A Chinese diplomat displayed his allegiance for Huawei by suggesting on Twitter that the Huawei logo looks like a sliced-up apple.
Apple might have felt more of a sting had he not tweeted it from an iPhone.
It’s unclear if Zhao Lijian borrowed a picture or sectioned his own apple, fanning it out near a cleaver so he could serve up this clever line: “Look at the logo of Huawei. It has cut APPLE into pieces…”
Followers quickly laughed to pieces, pointing out the detail on his post that read, “Twitter for iPhone.” Lijian, a deputy chief at the Chinese embassy in Islamabad, got even more attention when Bloomberg reported his social media blunder.

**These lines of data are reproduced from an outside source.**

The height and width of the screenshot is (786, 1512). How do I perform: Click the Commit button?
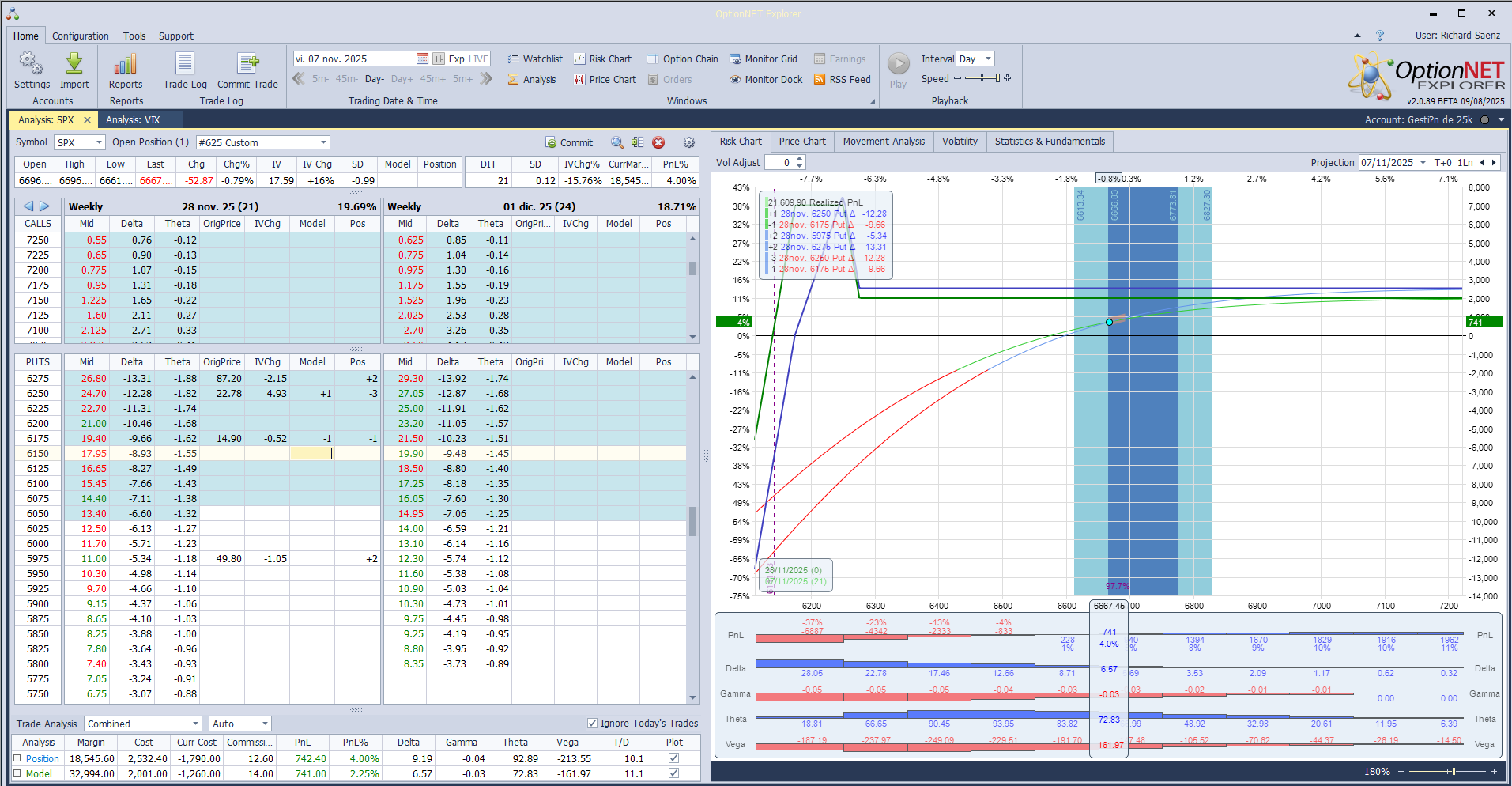point(569,143)
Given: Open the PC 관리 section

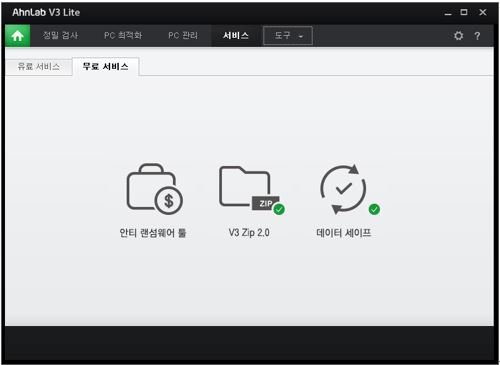Looking at the screenshot, I should [183, 35].
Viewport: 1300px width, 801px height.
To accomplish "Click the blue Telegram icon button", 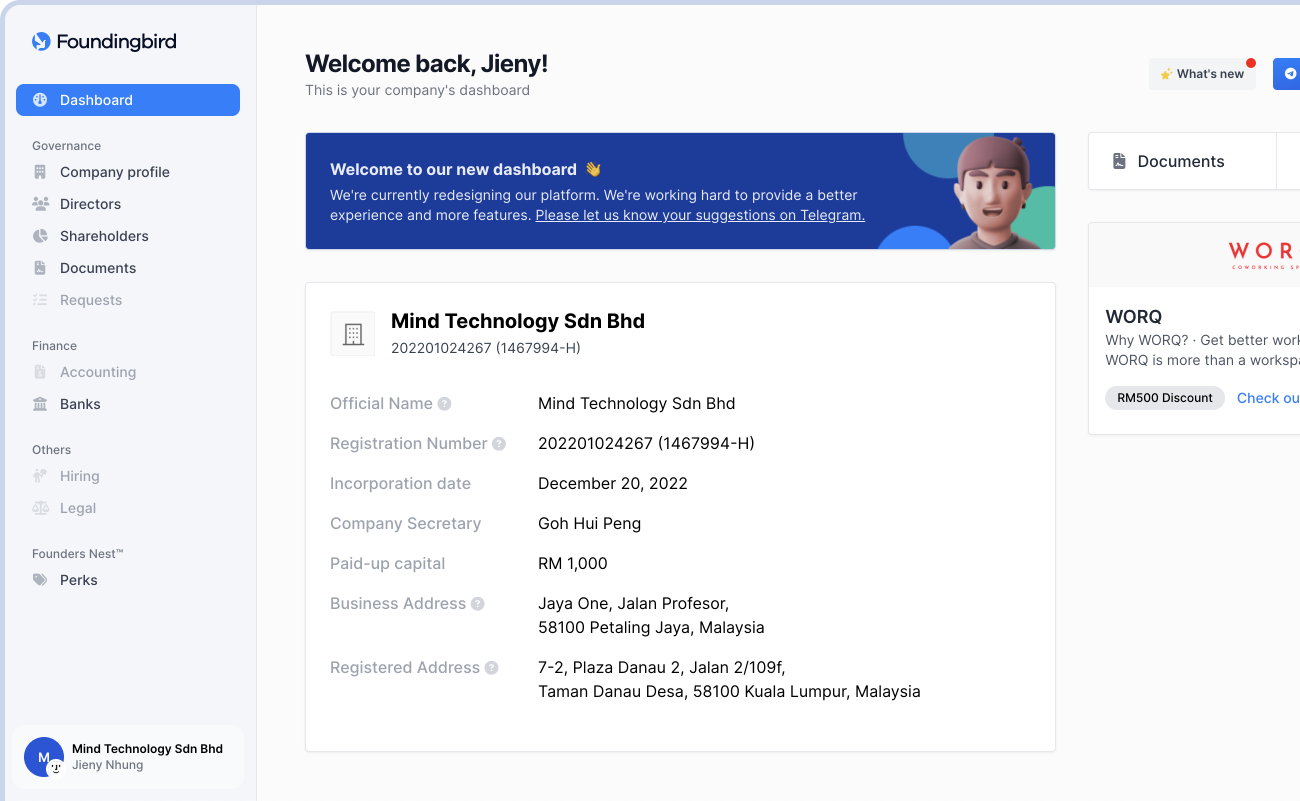I will pyautogui.click(x=1288, y=74).
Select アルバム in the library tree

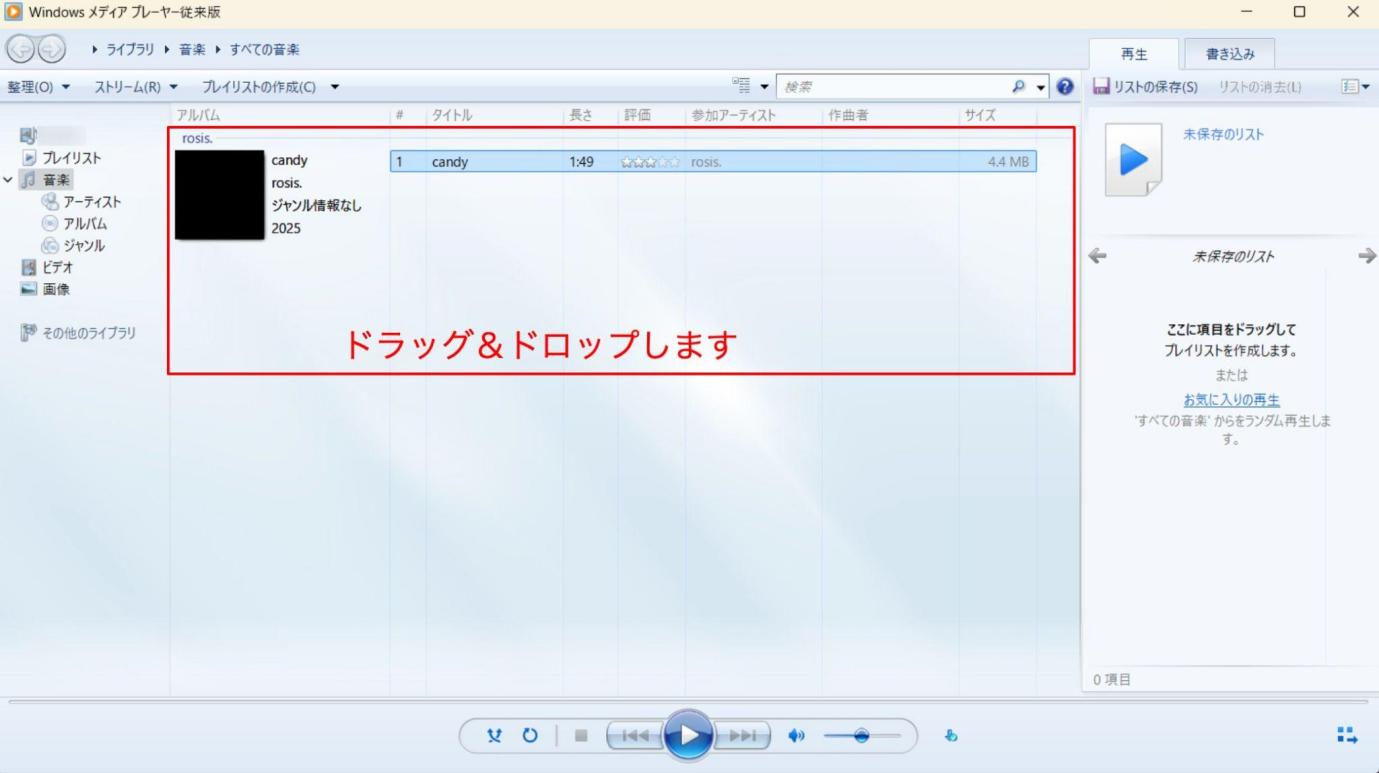84,224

One Twitter user responded with a single word, “Epic!!!”
It brings levity to the brewing tensions of the trade between the U.S. and China. President Trump banned Huawei products in the U.S. and a “Boycott Apple” campaign has since gained momentum. The rhetoric and posturing only complicate Apple’s push to sell more products in China.
Huawei has moved past Apple as the second-biggest smartphone maker. It’s most recent handsets have won wide praise from critics for its camera and features not found on the iPhone.

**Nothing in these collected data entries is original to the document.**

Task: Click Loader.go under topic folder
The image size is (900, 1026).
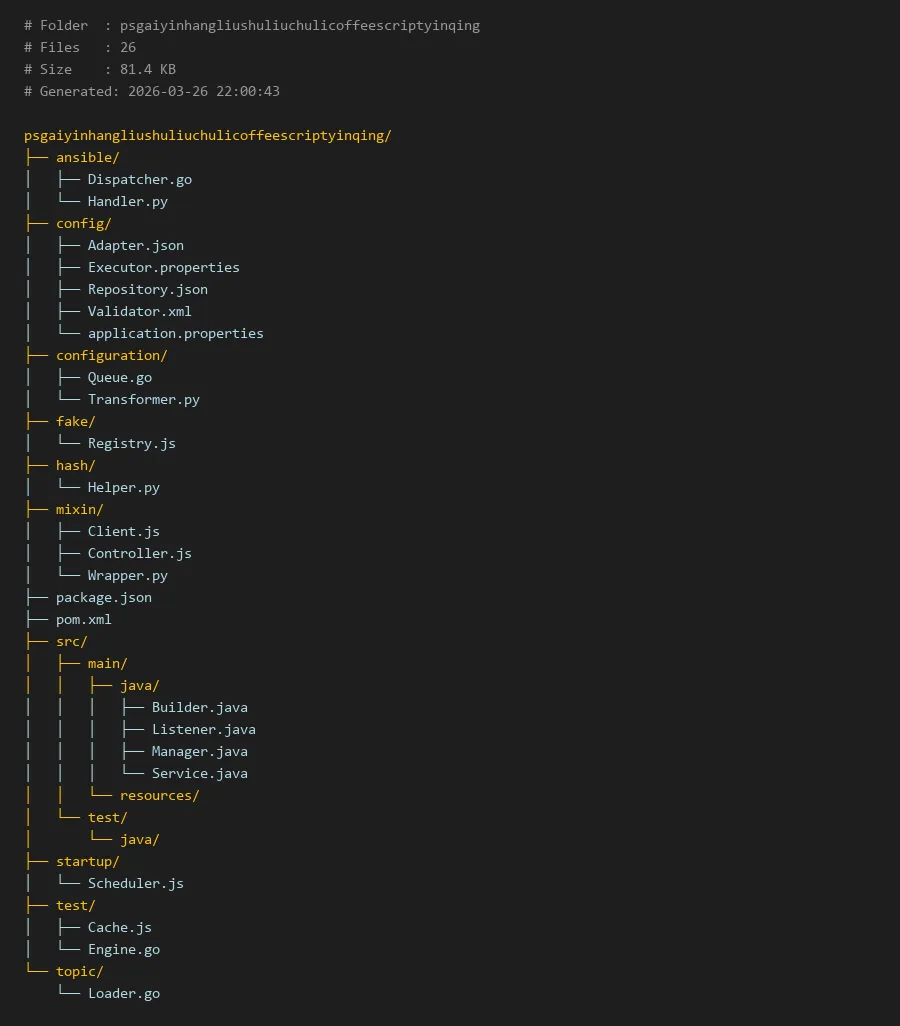Action: pos(123,993)
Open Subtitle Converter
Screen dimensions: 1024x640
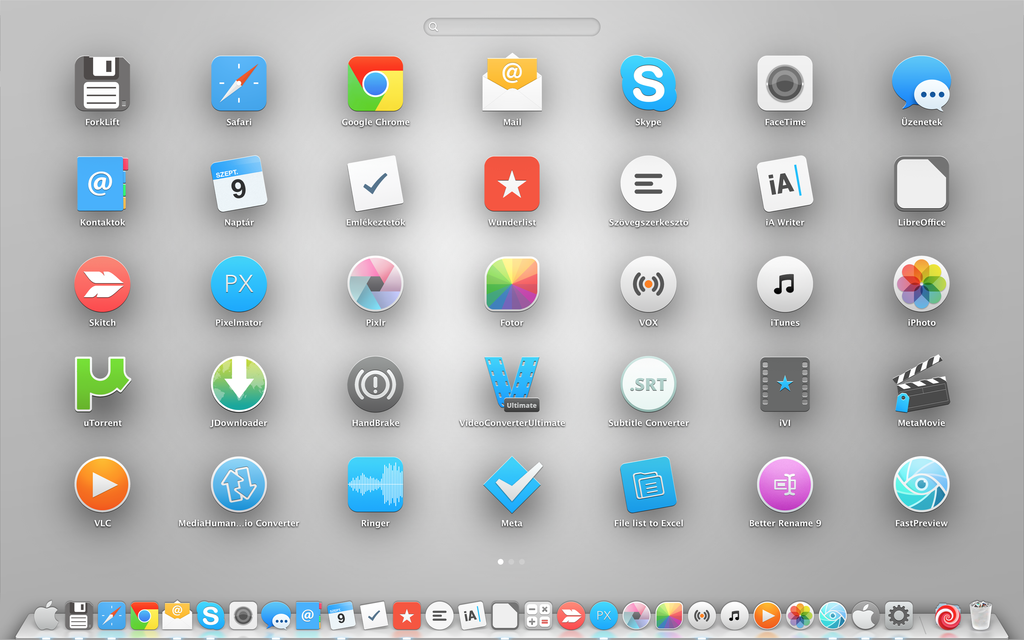pyautogui.click(x=648, y=385)
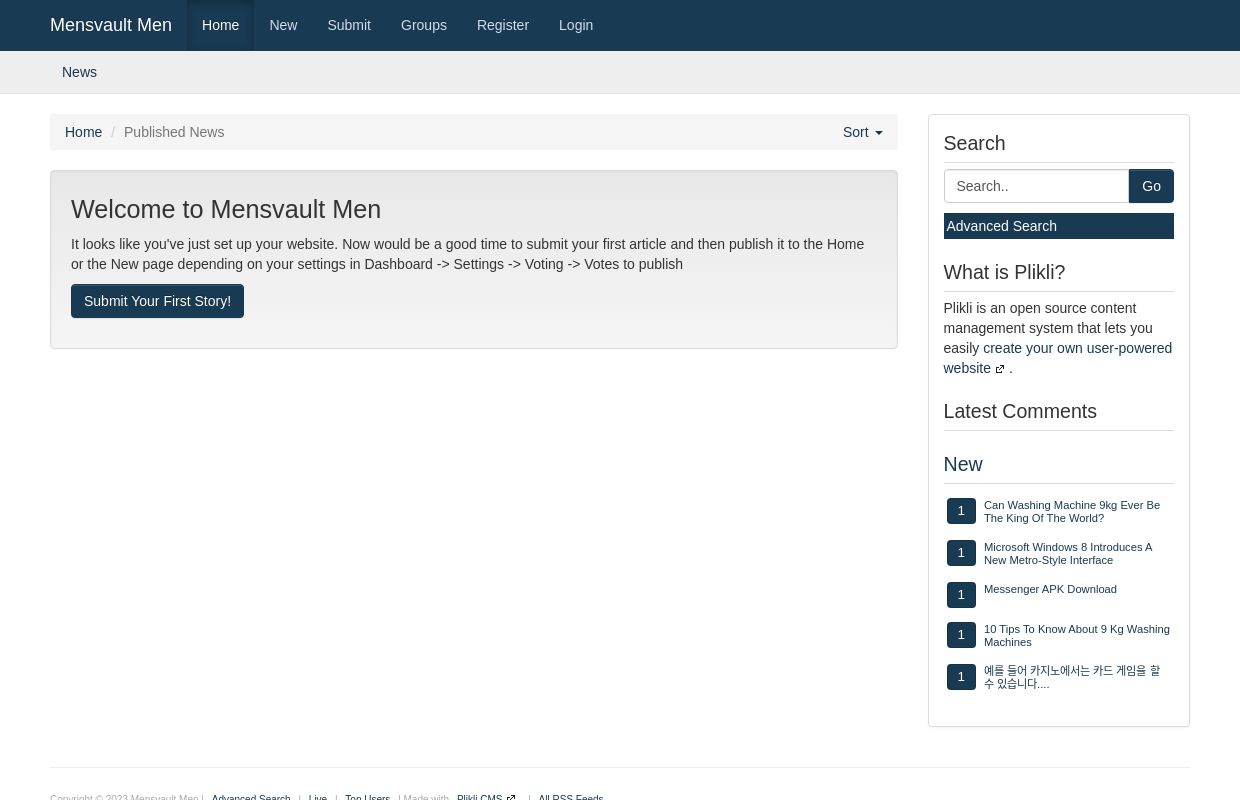This screenshot has width=1240, height=800.
Task: Click Home in the breadcrumb trail
Action: 83,132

Huawei executives in the past have tried to inflame its competition with Apple with tweets that dis the iPhone maker.
Apple never fires back but must relish when the posturing backfires on the Chinese tech giant.

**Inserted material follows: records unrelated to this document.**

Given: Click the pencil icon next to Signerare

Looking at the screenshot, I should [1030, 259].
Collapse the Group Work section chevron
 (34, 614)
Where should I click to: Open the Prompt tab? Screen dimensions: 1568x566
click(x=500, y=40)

In January, Bloomberg reported the demotions and payouts of two employees at Huawei, for company tweets sent from iPhones.
The use of iPhones among Huawei employees is not limited to its lower ranks.
When Huawei’s CFO Meng Wanzhou was arrested in Canada last year, Canadian authorities confiscated three Apple devices, an iPhone 7 Plus, an iPad Pro and a 2015 MacBook Pro. Meng was arrested on charges Huawei violated U.S. sanctions on Iran.